Gabapentinoid use in patients with chronic obstructive pulmonary disease (COPD) was associated with a higher risk for severe exacerbations, a population-based cohort study from Canada indicated.
Among more than 27,000 COPD patients, those who started therapy with the anticonvulsant for either epilepsy, neuropathic pain, or some other form of chronic pain had a 39% greater risk for severe exacerbations compared with a matched group of nonusers (HR 1.39, 95% CI 1.29-1.50), reported Christel Renoux, MD, PhD, of the Lady Davis Institute and Jewish General Hospital in Montreal, and colleagues in .
The findings were consistent across age, sex, and COPD severity, and the increased risk for severe exacerbations remained consistent across the three subgroups studied:
- Epilepsy: HR 1.58 (95% CI 1.08-2.30)
- Neuropathic pain: HR 1.35 (95% CI 1.24-1.48)
- Other chronic pain: HR 1.49 (95% CI 1.27-1.73)
"Public health agencies have released warnings of respiratory depression as a potentially serious adverse effect of gabapentinoids, including for patients with COPD," wrote Renoux and co-authors. "However, these directives are yet to be echoed in clinical practice guidelines for the management of COPD and of neuropathic pain."
"Several guidelines for the management of neuropathic pain recommend gabapentinoids as first-line pharmacotherapeutic options," they continued. "Although one guideline noted gabapentinoids' potential for misuse and dependence, none mentioned the potential for respiratory adverse effects. Thus, our findings may help inform the prescription of gabapentinoids in patients with COPD."
On- and off-label gabapentinoid prescriptions are on the rise across North America, partly in response to the opioid epidemic, the authors suggested, given that the class of drugs are often perceived as a .
"These trends are of concern because gabapentinoids are not effective in many of these off-label indications, yet they expose patients to potentially serious adverse effects," Renoux and co-authors noted. "In particular, their propensity to cause central nervous system depression leading to sedation and respiratory depression has been reported in both animal and human studies."
The analysis used three digital health insurance databases in Quebec and included 13,504 COPD patients ages 55 and older exposed to gabapentinoid from 1994 to 2015 for either epilepsy (n=356), neuropathic pain (n=9,411), or other chronic pain (n=3,737). These patients were matched to an equal number of COPD patients with epilepsy, neuropathic pain, or other chronic pain but who were not exposed to gabapentinoids.
The study's main outcome was a severe COPD exacerbation requiring hospital admission or resulting in death.
For secondary outcomes, gabapentinoid use was also associated with an increased risk for either moderate or severe exacerbations, as well as respiratory failure, in patients taking the drugs for neuropathic or other chronic pain. Precision was limited regarding this association in patients with epilepsy, the researchers reported.
COPD was defined by relevant medications for the condition based on ICD codes, which included the possibility of misclassification if patients were prescribed long-acting beta-agonist/inhaled corticosteroids for asthma.

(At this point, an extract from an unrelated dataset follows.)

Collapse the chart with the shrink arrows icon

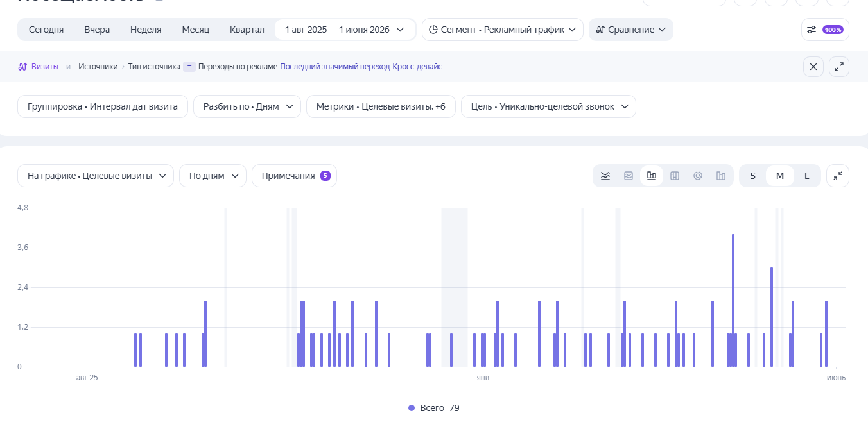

Other limitations included that data on race/ethnicity were missing, as were details on smoking status, and that the study may have captured more patients ages 65 and older, "because all persons in this age group are insured for prescription medication in Quebec," Renoux and colleagues said.
Disclosures
The study was funded by grants from Boehringer Ingelheim Canada/CIHR-ICRH, the Canadian Lung Association, and the Canadian Institutes of Health Research (CIHR).

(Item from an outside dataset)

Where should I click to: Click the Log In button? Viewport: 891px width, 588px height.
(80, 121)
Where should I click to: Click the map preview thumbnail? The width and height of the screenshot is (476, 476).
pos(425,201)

Renoux disclosed relationships with the Canadian Lung Association and CIHR. Co-authors disclosed relationships with pharmaceutical companies and other organizations.
Primary Source
Annals of Internal Medicine
Rahman AA, et al "Gabapentinoids and risk for severe exacerbation in chronic obstructive pulmonary disease - a population-based cohort study" Ann Intern Med 2024; DOI:10.7326/M23-0849.